Außerdem fällt natürlich die Frage auf, wie wir diese Länder bestmöglich unterstützen – nicht „helfen“ – können. Meiner Meinung nach ist die „Hilfe zur Selbsthilfe“ ein wichtiger Aspekt. Damit meine ich, dass Leute in den jeweiligen Ländern, vor allem auch Frauen, in einem bestimmten Bereich geschult werden und so z.B. Durch Microfinance-Institute eine Schneiderei, Bäckerei oder einen Farmbetrieb aufmachen können. Hilfe in Form von riesigen Geldbeträgen, die in westliche Ideen investiert und den Afrikanern aufgedrängt werden, hilft doch auch niemandem. Das beste Beispiel sind die vielen tausend Second-Hand Klamotten, die in Kenia (und vielen anderen Ländern) für wenig Geld auf den Klamottenmärkten weiterverkauft werden. Dieses Prinzip hat aber den kenianischen Markt für im Land hergestellte Kleider völlig zerrüttet. Man muss als Europäer einfach darauf achten, in seinem ganzen Helfer-Komplex vor allem die Bedürfnisse der anderen und zu achten und mal zu hinterfragen, ob, und wenn ja inwiefern, die eigene Hilfe überhaupt gebraucht wird.

Ich fände es am sinnvollsten, in viel Bildung zu investieren. Sowohl Ausbildungen als auch Studiengebühren müssen gezahlt werden – und für ärmere Familien ist dies oftmals unvorstellbar. Wenn es mehr jungen Menschen mit klugen Köpfen möglich wäre, ein gutes Studium abzuschließen, bin ich mir sicher, dass sich die Wirtschaft von ganz allein langsam immer weiter aufbauen würde.

Ich werde jetzt nach meiner Rückkehr versuchen, so viele Deutsche wie möglich von der Idee des „weißen Wissensbringers“ abzubringen. So viele Leute sagen mir andauernd, wie toll sie es finden, dass ich mich sowas getraut habe und dass jede Hilfe da unten ja nötig sei und mein Engagement wirklich bewundernswert.

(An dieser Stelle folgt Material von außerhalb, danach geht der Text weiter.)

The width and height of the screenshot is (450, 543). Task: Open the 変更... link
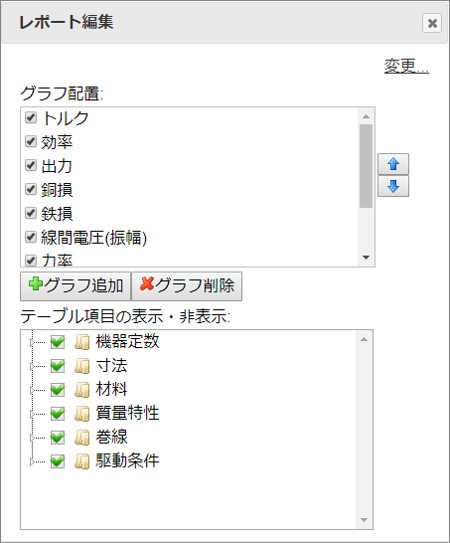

Jedes Mal aufs Neue werde ich antworten, dass ich diejenige bin, die von diesem Jahr profitiert hat und keiner dort die Hilfe eines 18-jährigen, unausgebildeten weißen Mädchens gebraucht hätte. Mein Horizont wurde erweitert, meine Ansichten und mein Weltbild differenzierter und ich sehe es durchaus als meine Aufgabe an, das den Leuten verständlich zu machen. Auch wenn die Reaktion sehr schnell ins Genervte umschlägt. Aber ist ja auch klar, um mehr vom Ganzen zu sehen, muss man sich eben aus seiner Comfort Zone rausbewegen und akzeptieren, dass vieles davon in der Verantwortung unserer lieben Vorfahren liegt, denn aus dem Kolonialismus sind so viele Abhängigkeiten entstanden, dass man es heute kaum mehr alles nachvollziehen kann.

Wie genau ich mich auch in Zukunft für globale Entwicklung einsetzen will, weiß ich noch nicht genau. Erstmal muss ich mein Wissen diesbezüglich erweitern, denn momentan befindet sich das noch im Bereich „gefährliches Halbwissen“. Eines steht aber fest – dass ich bald selbst als Teamende für AFS einigen Menschen etwas mit auf den Weg geben möchte. Denn für mich persönlich waren die AFS-Seminare und Einheiten über Eurozentrismus, Kritik an Freiwilligendiensten usw. ausschlaggebende Erfahrungen und haben mich auch schon mit einer ganz anderen Einstellung ins Gastland gehen lassen, als ich ohne sie dorthin gegangen wäre. Ich würde mich also sehr freuen, diese Denkanstöße bald selbst weitergeben zu können und vielleicht auch darüber hinaus eine Möglichkeit zu finden, mich weiterhin zu engagieren, denn das Thema ist definitiv noch nicht für mich vorbei.